◆ Task details
Check each numbered statement against the regular expressions text below, answering yes or no and quoting the words from the text that decide it. 1. The '+' symbol stands for zero or more of the preceding character. 2. The pattern 'ab?a' matches 'abba'. 3. For the yahoo.com URL, the PERL example prints the domain as www.yahoo.com.

[begin Source document]

This is also a simple example analogous to getting data via a SOAP or REST call and applying a CSS style sheet to it

Regex Aside 1

A quick introduction to regular expressions. Most people know that '*' means "everything," and often people will know that 'ap*' will match "ap," "app," "application," "apache" and anything else that starts with "ap." To get particular let's talk about some typical regex syntax ( the particulars which may be platform and language dependant ). Some regex basics:
  • '.' represents any character, except in a character class
    • '.' will match 'a' or 'b' but also 'ab' as there was in fact a character, there just happened to be a second
  • '+' represents one or more of the preceding character
    • a+ will match 'a', 'aa', 'ab' but not 'b'. It will still match 'ba' and 'baa'
  • '*' represents 0 or more of the preceding character - be careful
    • '*' will match everything
    • '.*' will match everything
    • 'ab*a' will match 'aa', 'aba', 'abbbbbba'
  • '?' makes something optional, or indicates 0 or 1 of the preceding character
    • 'ab?a' will match anything with 'aa' or 'aba' in it but not 'abba'
  • () groups a piece of the regex for later reference. The value in the first params can be referred to typically as $1 or \1, the second as $2 and so on....
  • [] are used to indicate a character class, such that multiple characters are possible
    • [aeiou] will match any string with a vowel in it
    • [1234567890] will match anything with a decimal digit in it
  • ^ Matches the start of a string
    • '^ab' matches "abatement"or "absinthe" but not "an abatement system" or "a bottle of absinthe"
  • $ Matches the end of a string
    • 'ing$' matches "fishing", "swimming", and "lounging", but not "stinking fish", "It's to freezing out there  
In PERL, which is similar enough to PHP, Python, and Javascript with respect to regular expressions here is a simple, yet befuddling looking expression that breaks out the pieces of a URL:

if ($uri =~ m!^(([^:/?#]+):)?(//([^/?#]*))?([^?#]*)(\?([^#]*))?(#(.*))?!) {
        print "protocol:$2, domain:$4, path:$5, query:$7, fragment:$9\n";
}

$uri = "http://www.yahoo.com/folder1/page1.html?key1=val1&key2=val2#FragmentOrAnchor\n\n";

gives 

protocol:http, domain:www.yahoo.com, path:/folder1/page1.html, query:key1=val1&key2=val2, fragment:FragmentOrAnchor

$uri = "ftp://ftp.example.com/user1?user=tom&password=12345";

I will leave deconstructing that regex in your favorite scripting language for you as an exercise later. Regex will come in handy again later when we talk about rewrite rules in 5).

Solution 4a: Server Code loads destination site and serves it

In this case code on the server will naively call the content, and can programatically parse the path out and append it to the call. For example in PERL I could write:

$command = "wget http://www.yahoo.com/".$path; # Where # '.' being string concatenation.

[end Source document]
[begin Data extract]

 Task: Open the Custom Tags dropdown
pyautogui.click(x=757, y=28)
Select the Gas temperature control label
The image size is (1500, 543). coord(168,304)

[end Data extract]

◆ Response
1. No: "'+' represents one or more of the preceding character"
2. No: "'ab?a' will match anything with 'aa' or 'aba' in it but not 'abba'"
3. Yes: "domain:www.yahoo.com"